Historie van de Werkgroep Leefbaar Ridderkerk

Uit de notulen van de ledenvergadering van deze werkgroep blijkt dat zij formeel werd opgericht op 1 december 1977. De eerste voorzitter werd.. hoe kan het anders .. de rebel van 24 maart Rob Snijders, (zie de historie van Stichting Natuurbehoud Ridderkerk) terwijl diens supporter Kjell Nilsen het secretariaat op zich nam.

De werkgroep stelt zich als doel:

“De bewustmaking van de inwoners van Ridderkerk en daarbuiten ten aanzien van de milieuproblematiek. Het ondernemen van acties wanneer daar voldoende aanleiding toe bestaat en het ondersteunen van acties van andere groeperingen op dit gebied.”

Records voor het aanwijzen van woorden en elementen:
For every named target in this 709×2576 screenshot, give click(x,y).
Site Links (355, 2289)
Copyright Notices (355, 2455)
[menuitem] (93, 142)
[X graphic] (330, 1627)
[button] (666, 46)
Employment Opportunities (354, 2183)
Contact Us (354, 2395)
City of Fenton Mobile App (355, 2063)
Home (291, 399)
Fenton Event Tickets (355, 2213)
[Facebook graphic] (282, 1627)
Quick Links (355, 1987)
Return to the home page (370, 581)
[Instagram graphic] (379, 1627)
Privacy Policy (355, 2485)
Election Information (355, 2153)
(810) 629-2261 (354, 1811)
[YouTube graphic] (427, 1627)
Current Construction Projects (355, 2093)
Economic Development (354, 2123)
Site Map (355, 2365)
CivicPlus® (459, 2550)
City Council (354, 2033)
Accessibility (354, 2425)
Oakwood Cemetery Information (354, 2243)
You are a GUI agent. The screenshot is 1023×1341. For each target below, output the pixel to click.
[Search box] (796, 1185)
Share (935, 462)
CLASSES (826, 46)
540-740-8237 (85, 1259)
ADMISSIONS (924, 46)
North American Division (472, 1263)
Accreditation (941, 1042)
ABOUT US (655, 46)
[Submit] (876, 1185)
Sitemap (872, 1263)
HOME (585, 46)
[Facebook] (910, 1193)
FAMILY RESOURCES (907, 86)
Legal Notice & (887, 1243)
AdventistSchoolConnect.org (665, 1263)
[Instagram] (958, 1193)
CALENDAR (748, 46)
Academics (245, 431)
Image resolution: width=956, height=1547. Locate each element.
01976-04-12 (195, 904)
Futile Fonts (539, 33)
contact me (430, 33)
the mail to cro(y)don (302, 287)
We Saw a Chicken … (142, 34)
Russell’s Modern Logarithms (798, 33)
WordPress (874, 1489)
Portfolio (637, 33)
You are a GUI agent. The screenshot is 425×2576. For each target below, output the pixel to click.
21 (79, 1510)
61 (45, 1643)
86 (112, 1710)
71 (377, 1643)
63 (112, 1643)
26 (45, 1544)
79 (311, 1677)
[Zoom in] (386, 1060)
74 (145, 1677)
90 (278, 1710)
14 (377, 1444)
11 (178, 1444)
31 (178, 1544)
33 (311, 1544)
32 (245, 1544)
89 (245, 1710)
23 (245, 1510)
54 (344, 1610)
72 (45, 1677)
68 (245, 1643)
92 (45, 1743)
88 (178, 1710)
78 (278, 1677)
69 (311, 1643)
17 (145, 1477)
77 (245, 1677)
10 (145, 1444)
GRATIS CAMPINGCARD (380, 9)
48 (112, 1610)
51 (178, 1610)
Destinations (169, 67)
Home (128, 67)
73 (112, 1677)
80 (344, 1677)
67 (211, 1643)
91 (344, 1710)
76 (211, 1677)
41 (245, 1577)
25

#### Opdrachten:
(a) Leg in één tot drie zinnen uit waarop de tekst over de historie van de Werkgroep Leefbaar Ridderkerk zich baseert voor de formele oprichtingsdatum van de werkgroep.
(b) Neem de records over vanaf het begin tot en met de regel die "Oakwood Cemetery Information (354, 2243)" bevat. Vervang daarin "Site Map" door "Sitemap" en laat al het overige ongewijzigd.

#### Uitwerkingen per opdracht:
(a) De tekst ontleent de oprichtingsdatum aan de notulen van de ledenvergadering van de werkgroep. Daaruit blijkt dat de werkgroep formeel werd opgericht op 1 december 1977.

(b)
For every named target in this 709×2576 screenshot, give click(x,y).
Site Links (355, 2289)
Copyright Notices (355, 2455)
[menuitem] (93, 142)
[X graphic] (330, 1627)
[button] (666, 46)
Employment Opportunities (354, 2183)
Contact Us (354, 2395)
City of Fenton Mobile App (355, 2063)
Home (291, 399)
Fenton Event Tickets (355, 2213)
[Facebook graphic] (282, 1627)
Quick Links (355, 1987)
Return to the home page (370, 581)
[Instagram graphic] (379, 1627)
Privacy Policy (355, 2485)
Election Information (355, 2153)
(810) 629-2261 (354, 1811)
[YouTube graphic] (427, 1627)
Current Construction Projects (355, 2093)
Economic Development (354, 2123)
Sitemap (355, 2365)
CivicPlus® (459, 2550)
City Council (354, 2033)
Accessibility (354, 2425)
Oakwood Cemetery Information (354, 2243)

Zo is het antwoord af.